• [TASK INSTRUCTIONS]
Copy exactly the lines starting at the one that contains "You are a GUI" and running through the end of the material below. Exclude any pictures.

%%

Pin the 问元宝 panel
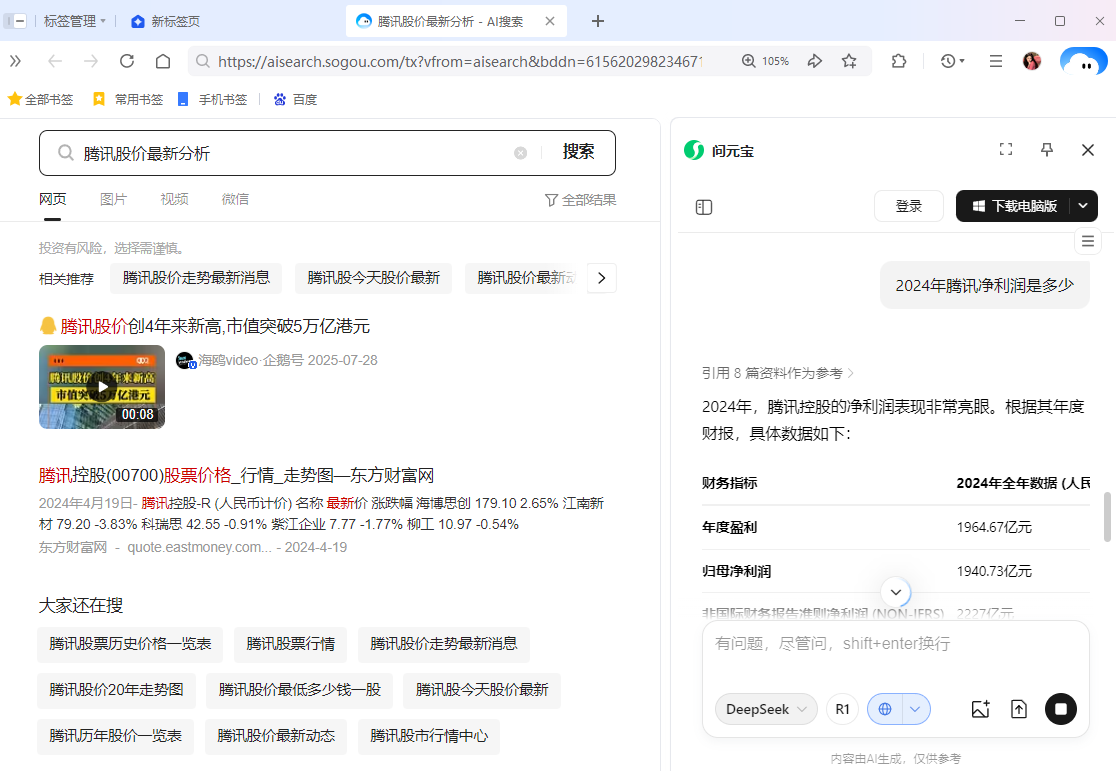The width and height of the screenshot is (1116, 771). coord(1046,149)
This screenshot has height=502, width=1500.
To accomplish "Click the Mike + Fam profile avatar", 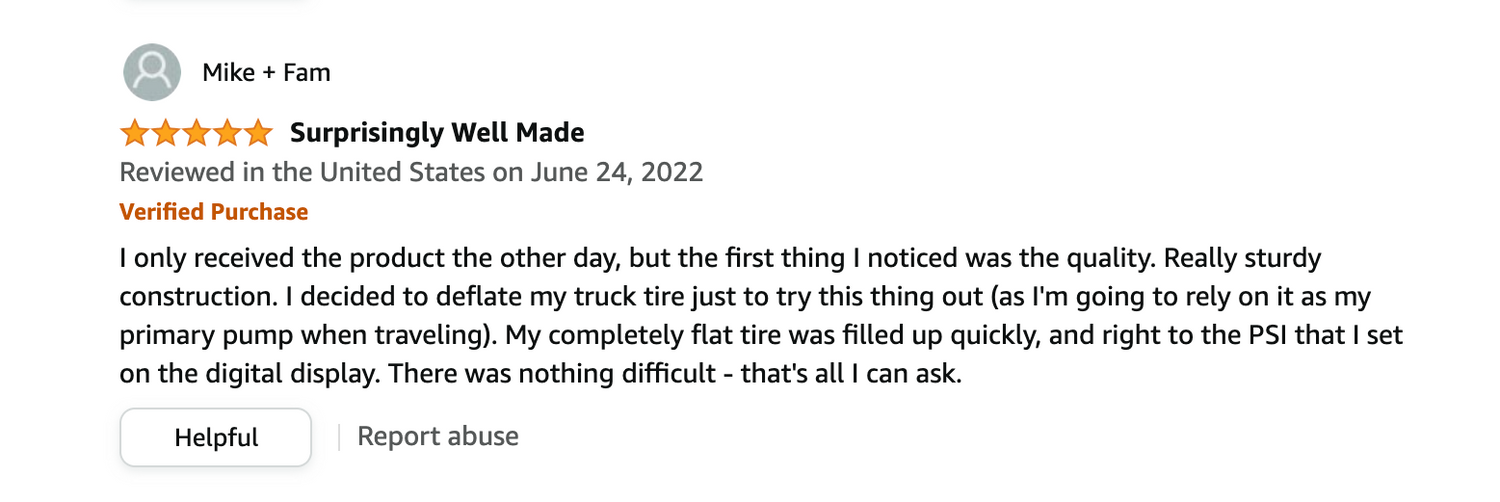I will pyautogui.click(x=152, y=72).
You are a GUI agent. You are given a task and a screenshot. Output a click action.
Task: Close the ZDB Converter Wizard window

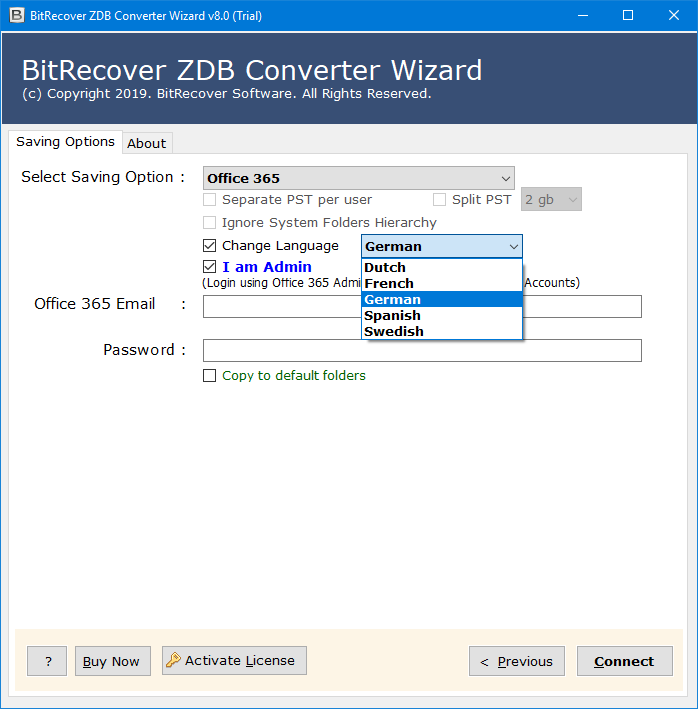673,15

%%

• [SOLUTION TO THIS EXERCISE]
You are a GUI agent. You are given a task and a screenshot. Output a click action.
Task: Close the ZDB Converter Wizard window

673,15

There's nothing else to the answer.